Newspapers pegged Kid Twist as the head of the “Reles Mob” by 1935 when he was 28 years old. Reporters also referred to him as the “vice president” of Murder Inc. His top hitmen were Goldstein and the kill-crazed Strauss. Reles had his torpedoes and wheelmen rehearse their movements to make hits come as close to flawless as could be. His standing spread, and the top hoodlums in New York asked him to take contract hits outside Brooklyn. His knowledge of those responsible for hits, such as Mendy Weiss’ role in the 1935 murder of Dutch Schultz, expanded as well. His incredible recall of details of scores of unsolved killings would be of great benefit for the Brooklyn District Attorney’s Office. Reles would, as no one before, expose the national crime syndicate covering Chicago, Denver, St. Louis, Kansas City and other cities that requested contract killings from Buchalter and Anastasia.
“I can tell you about fifty guys that got hit,” Reles promised. “I was on the inside. I don’t want to brag, but …”
Effective witness
The DA put Kid Twist on the witness stand in three trials of Murder Inc.’s so-called “cash and bury killers.” First, at the trial for co-defendants Maione and Abbandando, Reles acknowledged his complicity with the two men in the murder of George Rudnick, a suspected tattler stabbed 54 times with an icepick and smashed over the head with a meat cleaver in a garage in Brooklyn in 1937. Buchalter, prosecutors said, bade his hitmen to kill the low-level hood Rudnick as a warning to others tempted to sing. To make it into the newspapers, Buchalter had them set a note on the bloodied body, reading: “Thanks for the information. Please call on me again,” with the forged signature of Thomas Dewey, New York’s district attorney. Reles’ testimony sealed the case, and Maione and Abbandando were electrocuted at Sing Sing state prison in 1942.
Reles then testified in the trial that doomed his former crime partners Goldstein and Strauss. He described how he helped both guys stab and asphyxiate Irving “Puggy” Feinstein — at the home of Reles’ own mother — then light the body on fire.

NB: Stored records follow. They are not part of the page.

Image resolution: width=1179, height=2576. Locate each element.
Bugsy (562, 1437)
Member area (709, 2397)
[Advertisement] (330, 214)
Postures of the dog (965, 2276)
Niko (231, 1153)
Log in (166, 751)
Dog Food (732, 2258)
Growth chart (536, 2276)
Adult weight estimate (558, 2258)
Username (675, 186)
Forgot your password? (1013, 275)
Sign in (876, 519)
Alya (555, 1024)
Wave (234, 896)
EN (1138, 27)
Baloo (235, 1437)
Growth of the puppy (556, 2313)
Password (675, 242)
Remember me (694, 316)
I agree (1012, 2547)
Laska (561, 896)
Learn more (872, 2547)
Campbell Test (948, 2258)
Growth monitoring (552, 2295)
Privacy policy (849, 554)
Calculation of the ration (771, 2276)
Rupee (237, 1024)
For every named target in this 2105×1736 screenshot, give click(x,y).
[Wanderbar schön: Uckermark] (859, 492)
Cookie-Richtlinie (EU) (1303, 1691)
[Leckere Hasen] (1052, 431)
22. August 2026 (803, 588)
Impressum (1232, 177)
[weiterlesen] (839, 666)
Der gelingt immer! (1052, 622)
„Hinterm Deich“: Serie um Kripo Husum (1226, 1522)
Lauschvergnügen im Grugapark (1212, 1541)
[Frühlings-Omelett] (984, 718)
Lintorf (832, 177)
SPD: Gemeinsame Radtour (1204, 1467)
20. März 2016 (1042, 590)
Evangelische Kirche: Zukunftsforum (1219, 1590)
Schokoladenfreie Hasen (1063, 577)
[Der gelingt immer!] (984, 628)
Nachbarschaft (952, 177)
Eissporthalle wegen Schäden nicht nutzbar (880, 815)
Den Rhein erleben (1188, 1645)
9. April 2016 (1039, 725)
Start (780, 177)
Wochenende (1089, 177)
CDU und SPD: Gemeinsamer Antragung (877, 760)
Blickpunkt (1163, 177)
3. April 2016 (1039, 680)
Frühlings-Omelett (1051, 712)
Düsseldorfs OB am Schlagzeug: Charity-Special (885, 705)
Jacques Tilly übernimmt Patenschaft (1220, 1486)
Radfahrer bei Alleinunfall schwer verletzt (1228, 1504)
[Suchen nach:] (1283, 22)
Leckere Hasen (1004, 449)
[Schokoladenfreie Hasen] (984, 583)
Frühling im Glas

They did the job at the request of top-level syndicate loansharks. Convicted and sentenced to death, both men died in the chair at Sing Sing in 1941.
Meanwhile, amid the chaos Reles help stoke in gangland New York, the big fish Buchalter surrendered to authorities. His contrition didn’t save him from a murder conviction and death sentence enforced in the chair at Sing Sing in 1944. Meanwhile, Brooklyn DA O’Dwyer suspiciously let the other big fish fingered by Reles for ordering murders on Brooklyn’s waterfront and elsewhere — Anastasia — get away without charges. (Anastasia would die at the hands of hitmen in 1957.)
Unlike the key Murder Inc. cohorts he implicated, Reles escaped a trip to the electric chair. He may have tried to escape other troubles, languishing with a lung disease for a year and a half in guarded hotels, knowing there was a price on his head. Informants told O’Dwyer that the syndicate had tapped infamous torpedo Benjamin “Bugsy” Siegel, then living in Los Angeles, to coordinate a planned hit on Reles.
Right after Reles died, O’Dwyer confirmed he had received proof that three hitmen from California had been sent to New York to watch for and, if the moment arose, aim a rifle to kill Reles and two other Mob songbirds at the Half Moon Hotel.
At Reles’ gravesite, as a digger shoveled dirt, people present were surprised when a small creature emerged and ran across the grass. The sight encouraged one onlooker, not likely a mourner, to crack: “That’s a gopher. The rat is in the grave.”